#### [Work to complete]
Reproduce the entries below verbatim, starting at the line that contains "In order to click on registration-number-input" and continuing through the final line of the entries, with both ends included.
• • • • •
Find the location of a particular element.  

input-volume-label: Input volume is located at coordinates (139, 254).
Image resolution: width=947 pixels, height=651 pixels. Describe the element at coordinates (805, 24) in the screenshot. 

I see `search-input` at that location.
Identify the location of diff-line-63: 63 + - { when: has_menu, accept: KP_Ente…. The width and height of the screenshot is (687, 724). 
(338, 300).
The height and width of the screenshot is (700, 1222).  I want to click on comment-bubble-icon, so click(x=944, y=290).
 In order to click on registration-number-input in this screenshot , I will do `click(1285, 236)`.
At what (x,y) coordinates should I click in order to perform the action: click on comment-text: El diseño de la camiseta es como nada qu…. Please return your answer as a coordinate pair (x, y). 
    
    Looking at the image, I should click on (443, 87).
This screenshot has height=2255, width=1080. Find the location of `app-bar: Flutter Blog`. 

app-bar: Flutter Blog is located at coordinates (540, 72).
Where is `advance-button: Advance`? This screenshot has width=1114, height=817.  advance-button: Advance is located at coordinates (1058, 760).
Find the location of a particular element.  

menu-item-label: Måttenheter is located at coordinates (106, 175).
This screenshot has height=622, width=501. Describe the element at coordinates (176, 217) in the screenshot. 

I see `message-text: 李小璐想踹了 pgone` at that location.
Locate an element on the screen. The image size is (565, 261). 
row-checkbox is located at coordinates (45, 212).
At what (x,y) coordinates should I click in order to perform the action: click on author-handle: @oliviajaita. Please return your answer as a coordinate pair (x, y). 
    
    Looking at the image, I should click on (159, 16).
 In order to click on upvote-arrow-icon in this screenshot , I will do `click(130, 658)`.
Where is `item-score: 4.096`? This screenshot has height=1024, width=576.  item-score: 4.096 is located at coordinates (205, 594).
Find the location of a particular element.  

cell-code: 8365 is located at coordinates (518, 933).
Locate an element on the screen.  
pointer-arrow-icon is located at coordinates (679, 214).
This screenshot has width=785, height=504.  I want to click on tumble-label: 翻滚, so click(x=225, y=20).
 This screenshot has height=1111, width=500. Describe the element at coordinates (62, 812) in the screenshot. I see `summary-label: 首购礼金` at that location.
• • • • •
#### [Result]
 In order to click on registration-number-input in this screenshot , I will do `click(1285, 236)`.
At what (x,y) coordinates should I click in order to perform the action: click on comment-text: El diseño de la camiseta es como nada qu…. Please return your answer as a coordinate pair (x, y). 
    
    Looking at the image, I should click on (443, 87).
This screenshot has height=2255, width=1080. Find the location of `app-bar: Flutter Blog`. 

app-bar: Flutter Blog is located at coordinates (540, 72).
Where is `advance-button: Advance`? This screenshot has width=1114, height=817.  advance-button: Advance is located at coordinates (1058, 760).
Find the location of a particular element.  

menu-item-label: Måttenheter is located at coordinates (106, 175).
This screenshot has height=622, width=501. Describe the element at coordinates (176, 217) in the screenshot. 

I see `message-text: 李小璐想踹了 pgone` at that location.
Locate an element on the screen. The image size is (565, 261). 
row-checkbox is located at coordinates (45, 212).
At what (x,y) coordinates should I click in order to perform the action: click on author-handle: @oliviajaita. Please return your answer as a coordinate pair (x, y). 
    
    Looking at the image, I should click on (159, 16).
 In order to click on upvote-arrow-icon in this screenshot , I will do `click(130, 658)`.
Where is `item-score: 4.096`? This screenshot has height=1024, width=576.  item-score: 4.096 is located at coordinates (205, 594).
Find the location of a particular element.  

cell-code: 8365 is located at coordinates (518, 933).
Locate an element on the screen.  
pointer-arrow-icon is located at coordinates (679, 214).
This screenshot has width=785, height=504.  I want to click on tumble-label: 翻滚, so click(x=225, y=20).
 This screenshot has height=1111, width=500. Describe the element at coordinates (62, 812) in the screenshot. I see `summary-label: 首购礼金` at that location.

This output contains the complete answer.